Only 45% of the patients underwent more than one PIPAC. In a third of the patients, this was due to logistic regions like lockdowns during the pandemic that prevented them for coming for the scheduled treatment or financial constraints. Our patient selection was at times not very ideal as we had to perform this treatment as a last ditch in patients who had exhausted all other therapeutic options and were symptomatic from the PM. Forty-five percent of the patients had disease progression due to which PIPAC was discontinued.

One patient developed bowel injury during port placement, and another patient developed an ileal perforation 8 days following the PIPAC procedure. In our experience, even in the absence of signs of subacute obstruction, patients who have abdominal pain confined to one region or have clumping of bowel loops in one region (e.g., along the scar of a previous surgery) are the ones who could develop a perforation, and though access may not be a problem, PIPAC seems to be of limited use in these patients. So far no predictive factors for a response to PIPAC have been identified for any of the primary tumors. In our experience, patients with miliary disease respond better compared to those with large deposits (lesion score 2/3 versus 1) though we have not investigated this formally [26].

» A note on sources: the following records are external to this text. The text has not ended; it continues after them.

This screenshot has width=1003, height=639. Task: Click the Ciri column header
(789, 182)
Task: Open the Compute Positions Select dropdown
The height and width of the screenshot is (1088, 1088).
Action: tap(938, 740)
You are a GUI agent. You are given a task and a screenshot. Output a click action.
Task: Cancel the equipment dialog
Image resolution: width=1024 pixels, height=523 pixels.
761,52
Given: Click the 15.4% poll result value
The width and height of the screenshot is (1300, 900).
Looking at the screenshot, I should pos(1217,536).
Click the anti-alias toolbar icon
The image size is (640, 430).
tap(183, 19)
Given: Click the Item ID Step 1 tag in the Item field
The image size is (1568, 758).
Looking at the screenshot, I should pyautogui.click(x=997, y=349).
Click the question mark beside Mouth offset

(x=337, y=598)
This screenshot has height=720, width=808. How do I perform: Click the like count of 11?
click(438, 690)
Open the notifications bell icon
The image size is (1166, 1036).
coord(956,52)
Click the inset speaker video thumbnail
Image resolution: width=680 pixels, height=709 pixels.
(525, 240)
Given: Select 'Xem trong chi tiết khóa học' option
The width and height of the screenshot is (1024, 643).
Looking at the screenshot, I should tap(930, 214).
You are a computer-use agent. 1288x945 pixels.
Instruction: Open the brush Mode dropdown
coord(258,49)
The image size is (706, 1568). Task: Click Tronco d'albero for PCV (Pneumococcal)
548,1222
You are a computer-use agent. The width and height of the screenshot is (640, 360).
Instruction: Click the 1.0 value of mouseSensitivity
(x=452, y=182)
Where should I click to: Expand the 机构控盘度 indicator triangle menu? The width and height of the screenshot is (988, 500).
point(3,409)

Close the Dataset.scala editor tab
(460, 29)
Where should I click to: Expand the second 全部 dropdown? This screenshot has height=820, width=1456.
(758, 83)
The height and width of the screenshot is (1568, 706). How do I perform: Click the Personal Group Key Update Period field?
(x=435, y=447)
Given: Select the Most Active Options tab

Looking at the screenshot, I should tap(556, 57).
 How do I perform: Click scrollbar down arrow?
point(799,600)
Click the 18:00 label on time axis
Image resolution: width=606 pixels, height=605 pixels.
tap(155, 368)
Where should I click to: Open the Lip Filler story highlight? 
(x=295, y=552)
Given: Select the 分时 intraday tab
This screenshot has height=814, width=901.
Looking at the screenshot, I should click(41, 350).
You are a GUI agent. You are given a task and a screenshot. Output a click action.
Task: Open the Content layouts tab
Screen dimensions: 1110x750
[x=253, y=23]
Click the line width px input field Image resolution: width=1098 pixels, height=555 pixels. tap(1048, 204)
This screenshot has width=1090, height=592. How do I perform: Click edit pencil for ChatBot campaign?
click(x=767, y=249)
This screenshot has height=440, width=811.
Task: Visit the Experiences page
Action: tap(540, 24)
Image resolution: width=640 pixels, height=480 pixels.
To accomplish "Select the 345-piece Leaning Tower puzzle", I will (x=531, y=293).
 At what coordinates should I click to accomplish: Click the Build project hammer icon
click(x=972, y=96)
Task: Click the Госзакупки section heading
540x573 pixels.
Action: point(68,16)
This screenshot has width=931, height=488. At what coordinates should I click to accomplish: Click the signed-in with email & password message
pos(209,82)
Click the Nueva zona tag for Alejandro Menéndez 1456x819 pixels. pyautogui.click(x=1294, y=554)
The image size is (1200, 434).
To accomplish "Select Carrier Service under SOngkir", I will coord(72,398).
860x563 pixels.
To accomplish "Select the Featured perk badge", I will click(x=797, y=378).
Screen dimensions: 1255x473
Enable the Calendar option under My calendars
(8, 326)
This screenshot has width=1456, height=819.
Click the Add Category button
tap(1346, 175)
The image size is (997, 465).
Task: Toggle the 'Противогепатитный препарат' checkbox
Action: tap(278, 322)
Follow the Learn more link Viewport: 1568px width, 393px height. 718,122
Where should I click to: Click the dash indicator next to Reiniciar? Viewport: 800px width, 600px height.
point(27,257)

The unexpected finding was the conversion to operability in 9 (19.1%) patients considering that < 50% of the patients had more than 1 PIPAC. Some patients had a very good response to 1 PIPAC alone (Fig. 2). When the disease became resectable after 1 PIPAC, we chose not to perform the second PIPAC due to cost constraints. The procedure was terminated after an evaluation of the disease extent, and biopsies had been performed. The intensification of the PIPAC regimen could be responsible for this. In two recent publications, 14.3% of the patients with gastric cancer and 54% patients with peritoneal mesothelioma had conversion to resectable disease [2, 36]. However, nearly 50% of the patients in both series had 3 or more PIPACs. The best method of assessing a response to PIPAC is still uncertain [37]. Nearly 35% of the patients had a reduction in ascites, and another 20% were able to undergo CRS. A grade 1 or 2 PRGS score was observed in < 10% of the total PIPAC and in 18.9% (7/37 PIPACs) of the procedures for which it was evaluated (Table 3). Several patients experienced symptomatic relief though the PRGS was grade 3 or 4.

Fig. 2

The peritoneal disease in a patient with advanced ovarian cancer who had a poor response to 3 cycles of systemic chemotherapy and was treated with systemic chemotherapy and PIPAC subsequently. A and B Peritoneal deposits before the first PIPAC. C and D Peritoneal deposits after the first PIPAC

This study has several limitations like the retrospective nature and a small sample size with the inclusion of different primary tumors. The selection criteria and indications were not uniform, and more than half the patients had only one PIPAC. Due to the heterogeneity of the patient population, it is not possible to study the response for different primary tumors separately or present the survival data. Thus, the impact of molecular profile, systemic chemotherapy, and other factors on the response cannot be elucidated. Quality-of-life scores that would more accurately capture the benefit of PIPAC are not available. The drugs were aerosolized separately leading to doubling of the time for aerosolization, but it may be possible to combine all the drugs except oxaliplatin in the same syringe. Despite these limitations, this is the first report on the use of taxane-PIPAC showing its feasibility and safety, and the response rates are encouraging. It is unclear whether systemic antitumor activity and IP activity of drugs are similar. The role of PIPAC with paclitaxel and docetaxel should be evaluated in well-designed studies for different primary tumors.

Conclusions

PIPAC with docetaxel in combination with other drugs commonly used for performing PIPAC is feasible and safe. The best methodology for using these drug combinations for PIPAC needs further evaluation. The role of PIPAC with both docetaxel and paclitaxel for different primary tumors should be investigated.